START GIVEN DATA

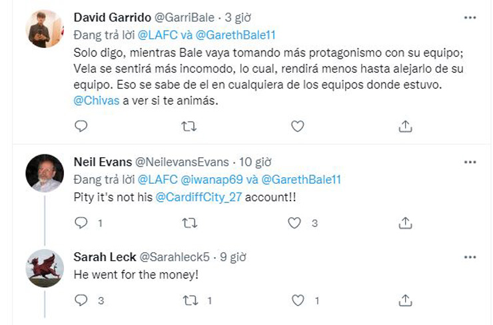Reply to Neil Evans' tweet
493x325 pixels.
coord(81,223)
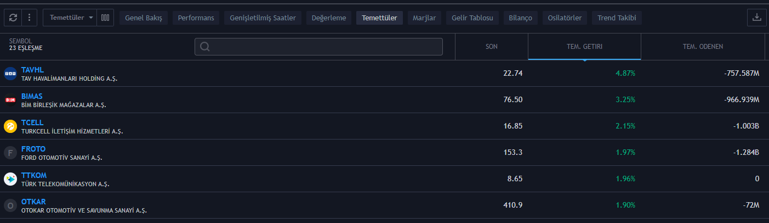Open the FROTO symbol link
Viewport: 769px width, 223px height.
pos(33,149)
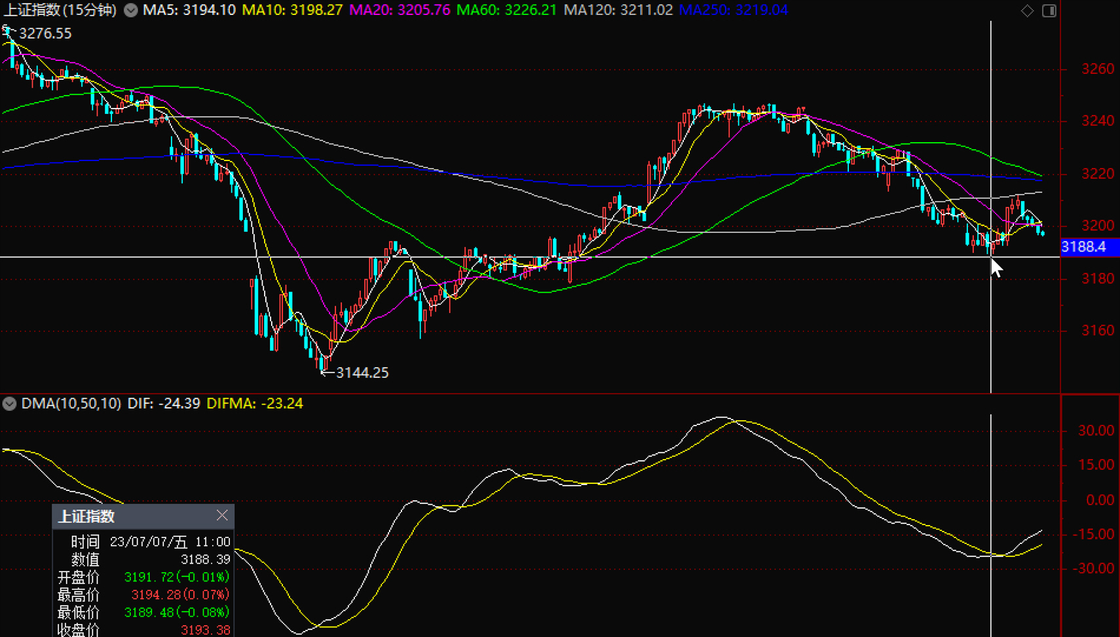Click the 上证指数(15分钟) chart title
This screenshot has height=637, width=1120.
[x=60, y=10]
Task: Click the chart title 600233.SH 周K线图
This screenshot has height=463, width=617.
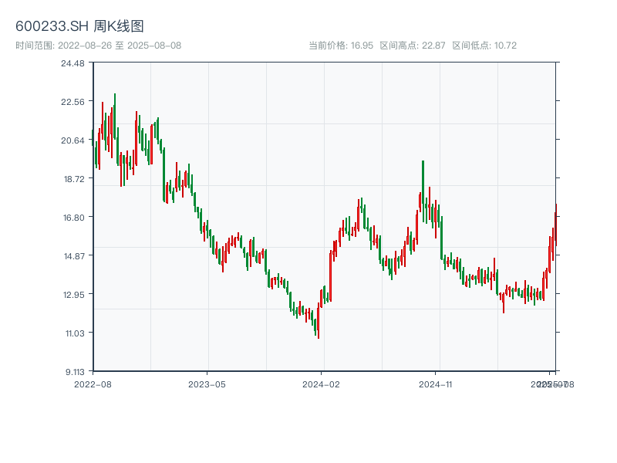Action: click(79, 26)
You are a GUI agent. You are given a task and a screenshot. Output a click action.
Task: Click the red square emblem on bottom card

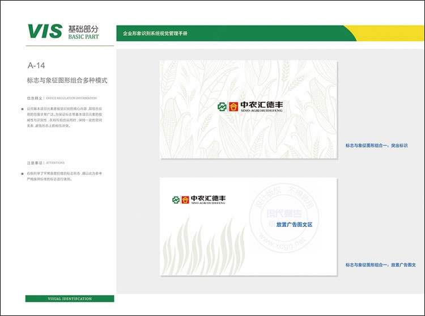pyautogui.click(x=185, y=199)
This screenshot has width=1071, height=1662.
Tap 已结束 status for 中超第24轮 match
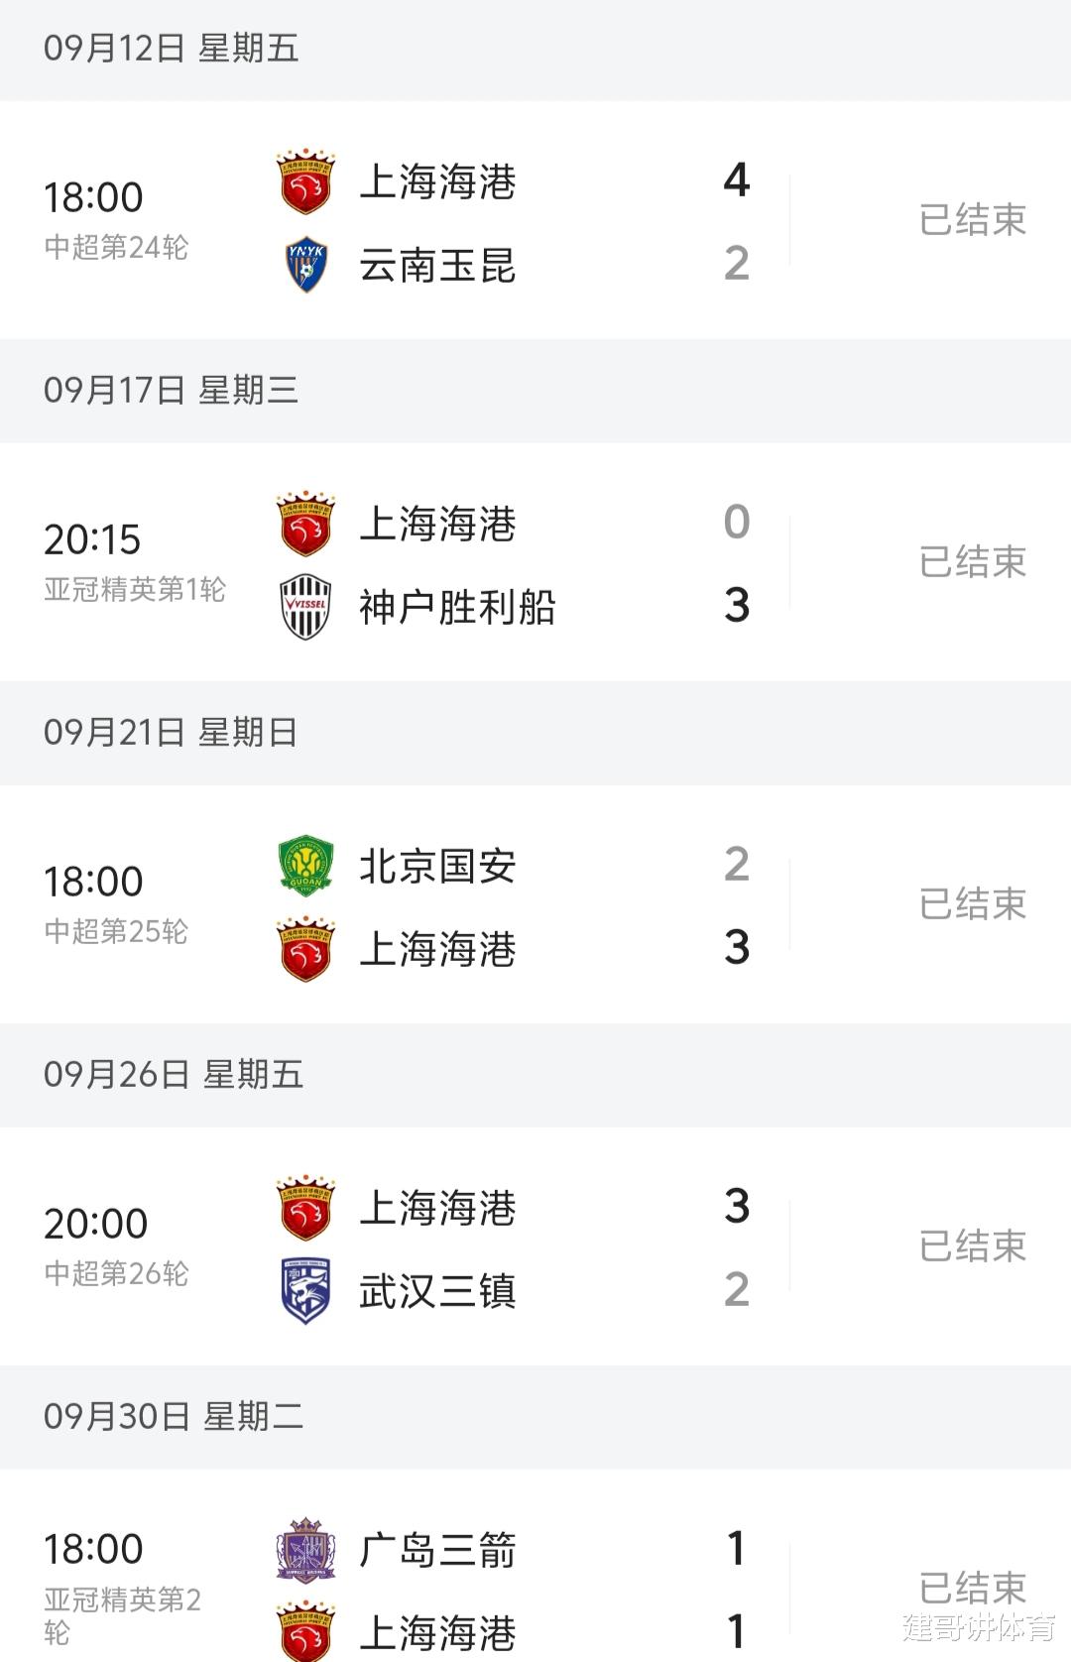coord(972,220)
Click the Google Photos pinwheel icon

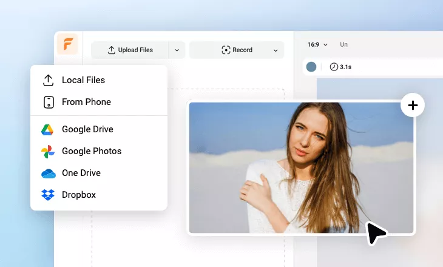click(x=48, y=151)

END GIVEN DATA

No pictures belong in the output. It should reproduce exactly the lines from the one containing "Task: Click the red" through the end of the data, both ends included.

Task: Click the red square emblem on bottom card

pyautogui.click(x=185, y=199)
This screenshot has width=1071, height=1662.
Tap 已结束 status for 中超第24轮 match
coord(972,220)
Click the Google Photos pinwheel icon

click(x=48, y=151)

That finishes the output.